The latest update about the results of the Queer in STEM survey looks at how open participants are in personal and professional contexts:

… for many of us, coming out is a daily task. Still, how out we are in a given situation or social group says a lot about how comfortable we are in that context.

We found that people tend to be less out to colleagues than to friends and family—but we also found some interesting patterns about what factors might determine how open participants can be when they come to work. To find out what those patterns are, go read the whole thing.◼

Queer in STEM’s first results! Who participated?

Queer in STEM participants, sorted by gender identity and sexual orienation. Image via Queer in STEM.

I’m happy to announce that the two of us at the Queer in STEM study have finally found some time to put together our first report of results from the online survey. It’s a look at who participated—their identities, where they’re living, what kind of scientific work they’re doing.

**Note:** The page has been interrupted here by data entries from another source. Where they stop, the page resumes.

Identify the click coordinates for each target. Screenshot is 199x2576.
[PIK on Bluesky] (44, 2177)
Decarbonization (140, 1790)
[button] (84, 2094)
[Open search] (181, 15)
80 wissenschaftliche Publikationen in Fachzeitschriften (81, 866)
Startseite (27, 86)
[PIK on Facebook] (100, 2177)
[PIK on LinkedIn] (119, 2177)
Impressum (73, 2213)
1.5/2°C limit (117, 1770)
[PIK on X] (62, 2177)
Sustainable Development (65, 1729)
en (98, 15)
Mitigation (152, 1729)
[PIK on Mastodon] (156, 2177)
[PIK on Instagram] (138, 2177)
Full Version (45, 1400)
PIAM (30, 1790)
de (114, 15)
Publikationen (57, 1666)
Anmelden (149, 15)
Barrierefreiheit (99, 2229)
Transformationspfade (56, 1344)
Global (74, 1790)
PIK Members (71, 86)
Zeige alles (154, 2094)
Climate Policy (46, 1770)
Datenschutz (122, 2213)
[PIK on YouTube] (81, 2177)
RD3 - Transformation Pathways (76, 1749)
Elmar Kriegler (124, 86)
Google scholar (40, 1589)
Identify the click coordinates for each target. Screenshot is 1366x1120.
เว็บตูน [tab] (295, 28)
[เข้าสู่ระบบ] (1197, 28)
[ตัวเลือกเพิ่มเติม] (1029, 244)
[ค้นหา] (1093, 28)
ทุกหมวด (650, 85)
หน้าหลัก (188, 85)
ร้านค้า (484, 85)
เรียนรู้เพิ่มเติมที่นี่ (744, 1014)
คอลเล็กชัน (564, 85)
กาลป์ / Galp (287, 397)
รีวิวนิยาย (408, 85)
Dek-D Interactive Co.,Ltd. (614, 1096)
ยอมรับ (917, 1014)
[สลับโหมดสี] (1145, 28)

When we closed sampling at the end of July, we had responses from 1,443 people. Those folks have given us a first look at a kind of diversity that isn’t well understood in scientific workplaces. Go have a look for yourself, and keep an eye on the study website for future updates, which will come out as often as we can pull them together.◼

Queer in STEM, one month in

rainbow flag : banner, harvey milk plaza, castro, san francisco (2012) Happy Pride! Have some data. Photo by torbakhopper.

Over at the blog for the Queer in STEM study, I’ve just posted an update on the project’s progress about a month after we first launched it. In short: it’s going really amazingly well.

Back on May 7, we opened an online survey of folks working in science, technology, engineering, and mathematics who identify as lesbian, gay, bisexual, trans*, and queer. As of today, 1,523 people have answered the call—out of which, 1,180 participants have completed the key survey questions on their identity and experience.

Our “snowball sampling” method of asking participants to pass along links to the study has been extremely successful: we know that the survey has been mentioned in at least 185 tweets, recommended 467 times on Facebook, and shared 20 times on Google+. We’ve been linked from websites we know well—like It’s Okay to Be Smart and Minority Postdoc—and also from new friends like Geek Feminism, The Asexual Agenda, the University of North Carolina at Charlotte, Lab and Field, and many, many folks on Tumblr.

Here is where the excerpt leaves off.